School Lunch with a Nutritional Punch

Each year, the average American child eats half of their lunches in a school setting. What goes into those meals can vary by who prepares those meals – whether it’s you, the federal government, a contracted food service company, or a trained chef. Thanks to television programs like Jamie Oliver’s “School Food Revolution” and the federal government’s “Let’s Move” campaign to reduce childhood obesity, a lot more attention has been placed on what kids are eating for their midday meal. As a result, the upcoming renewal of the Child Nutrition Reauthorization Act (which dictates how the 30 million children buying regular school lunch are fed) is likely to provide schools with a greatly needed increase in the amount they can spend on lunches.
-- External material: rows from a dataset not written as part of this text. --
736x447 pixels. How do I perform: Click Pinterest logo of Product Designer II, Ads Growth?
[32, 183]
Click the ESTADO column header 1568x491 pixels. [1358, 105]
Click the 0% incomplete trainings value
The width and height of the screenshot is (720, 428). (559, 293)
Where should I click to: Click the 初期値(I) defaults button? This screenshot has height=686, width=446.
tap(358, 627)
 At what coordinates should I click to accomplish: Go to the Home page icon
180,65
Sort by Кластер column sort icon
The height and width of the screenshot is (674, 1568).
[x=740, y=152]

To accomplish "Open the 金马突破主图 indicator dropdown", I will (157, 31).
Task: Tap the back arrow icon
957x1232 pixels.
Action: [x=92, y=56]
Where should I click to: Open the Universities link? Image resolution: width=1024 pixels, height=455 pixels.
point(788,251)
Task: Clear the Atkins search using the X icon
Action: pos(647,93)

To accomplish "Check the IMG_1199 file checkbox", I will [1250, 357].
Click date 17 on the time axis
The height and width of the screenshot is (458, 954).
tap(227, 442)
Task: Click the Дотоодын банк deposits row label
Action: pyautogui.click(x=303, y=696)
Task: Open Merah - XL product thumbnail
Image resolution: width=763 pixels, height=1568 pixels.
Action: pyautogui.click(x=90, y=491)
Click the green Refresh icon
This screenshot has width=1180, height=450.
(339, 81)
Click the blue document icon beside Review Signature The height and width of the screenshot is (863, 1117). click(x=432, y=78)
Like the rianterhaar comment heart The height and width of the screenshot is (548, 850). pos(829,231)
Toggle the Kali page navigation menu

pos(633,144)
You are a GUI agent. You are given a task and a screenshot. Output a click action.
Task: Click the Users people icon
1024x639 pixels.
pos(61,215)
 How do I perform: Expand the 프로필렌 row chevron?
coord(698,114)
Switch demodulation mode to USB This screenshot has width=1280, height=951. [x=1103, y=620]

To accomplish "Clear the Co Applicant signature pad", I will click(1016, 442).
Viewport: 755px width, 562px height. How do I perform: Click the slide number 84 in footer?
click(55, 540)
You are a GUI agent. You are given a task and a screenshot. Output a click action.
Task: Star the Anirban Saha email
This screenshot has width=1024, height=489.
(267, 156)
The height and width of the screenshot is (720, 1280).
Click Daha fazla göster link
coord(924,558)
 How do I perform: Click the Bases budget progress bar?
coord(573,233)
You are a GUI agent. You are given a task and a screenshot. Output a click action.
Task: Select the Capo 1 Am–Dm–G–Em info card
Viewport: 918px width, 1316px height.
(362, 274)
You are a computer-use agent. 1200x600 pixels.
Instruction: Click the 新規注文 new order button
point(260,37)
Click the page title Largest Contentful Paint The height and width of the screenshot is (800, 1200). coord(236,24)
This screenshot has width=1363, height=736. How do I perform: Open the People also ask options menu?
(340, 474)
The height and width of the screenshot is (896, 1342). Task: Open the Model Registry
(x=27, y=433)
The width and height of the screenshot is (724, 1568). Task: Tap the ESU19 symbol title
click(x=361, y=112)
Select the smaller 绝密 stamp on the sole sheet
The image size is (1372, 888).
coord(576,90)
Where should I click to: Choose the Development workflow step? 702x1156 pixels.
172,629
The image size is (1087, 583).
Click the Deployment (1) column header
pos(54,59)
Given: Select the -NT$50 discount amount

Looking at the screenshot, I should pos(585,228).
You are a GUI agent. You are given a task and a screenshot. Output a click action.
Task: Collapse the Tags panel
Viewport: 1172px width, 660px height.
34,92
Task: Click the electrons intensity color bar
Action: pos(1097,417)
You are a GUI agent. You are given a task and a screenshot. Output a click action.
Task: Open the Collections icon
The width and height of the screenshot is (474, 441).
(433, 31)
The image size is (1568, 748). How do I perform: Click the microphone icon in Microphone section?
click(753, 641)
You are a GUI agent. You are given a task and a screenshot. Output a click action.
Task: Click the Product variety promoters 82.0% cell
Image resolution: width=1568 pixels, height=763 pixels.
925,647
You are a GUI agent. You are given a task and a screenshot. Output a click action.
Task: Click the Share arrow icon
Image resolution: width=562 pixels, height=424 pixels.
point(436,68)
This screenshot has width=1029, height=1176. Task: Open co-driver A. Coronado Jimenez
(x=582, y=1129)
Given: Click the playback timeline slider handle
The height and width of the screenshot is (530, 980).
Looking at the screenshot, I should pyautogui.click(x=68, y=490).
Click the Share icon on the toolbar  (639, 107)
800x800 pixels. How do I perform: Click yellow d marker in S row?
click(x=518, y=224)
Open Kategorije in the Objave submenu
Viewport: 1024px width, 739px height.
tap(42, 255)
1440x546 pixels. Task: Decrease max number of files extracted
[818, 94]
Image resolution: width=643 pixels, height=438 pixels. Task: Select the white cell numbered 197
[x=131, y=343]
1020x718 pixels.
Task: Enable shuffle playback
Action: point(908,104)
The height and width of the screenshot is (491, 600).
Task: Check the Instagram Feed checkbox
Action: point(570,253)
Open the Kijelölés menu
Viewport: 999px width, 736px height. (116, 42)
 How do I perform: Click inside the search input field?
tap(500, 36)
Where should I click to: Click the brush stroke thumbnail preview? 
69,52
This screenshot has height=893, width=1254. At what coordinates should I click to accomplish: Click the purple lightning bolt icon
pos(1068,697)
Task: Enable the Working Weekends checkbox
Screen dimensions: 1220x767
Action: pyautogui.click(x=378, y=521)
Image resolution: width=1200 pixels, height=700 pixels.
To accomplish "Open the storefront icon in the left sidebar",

Federal school lunch policies are complicated though, and it’s likely to be a while before you can count on a cafeteria menu with only healthy options. You do have an alternative – send Junior off with a packed lunch. A little bit of planning in advance and some creativity will go a long way in making this meal a healthy part of your child’s day. Here are some general rules to help maximize the nutritional punch of lunch:

Expand beyond the sandwich standby. Both you and your child will find more appeal in something new. Invest in a couple of reusable containers to help change things up. Ideas: salads, meal medley (three or four small containers with different finger foods), soup.

Choose whole grains. Identify them by looking at the ingredient statement – the first ingredient should be a whole grain such as “whole wheat flour,” “whole rye,” or “whole buckwheat.” Visit GoodGuide’s Sliced Bread category page for suggestions. Ideas: spelt bread, whole wheat tortillas, whole wheat pita.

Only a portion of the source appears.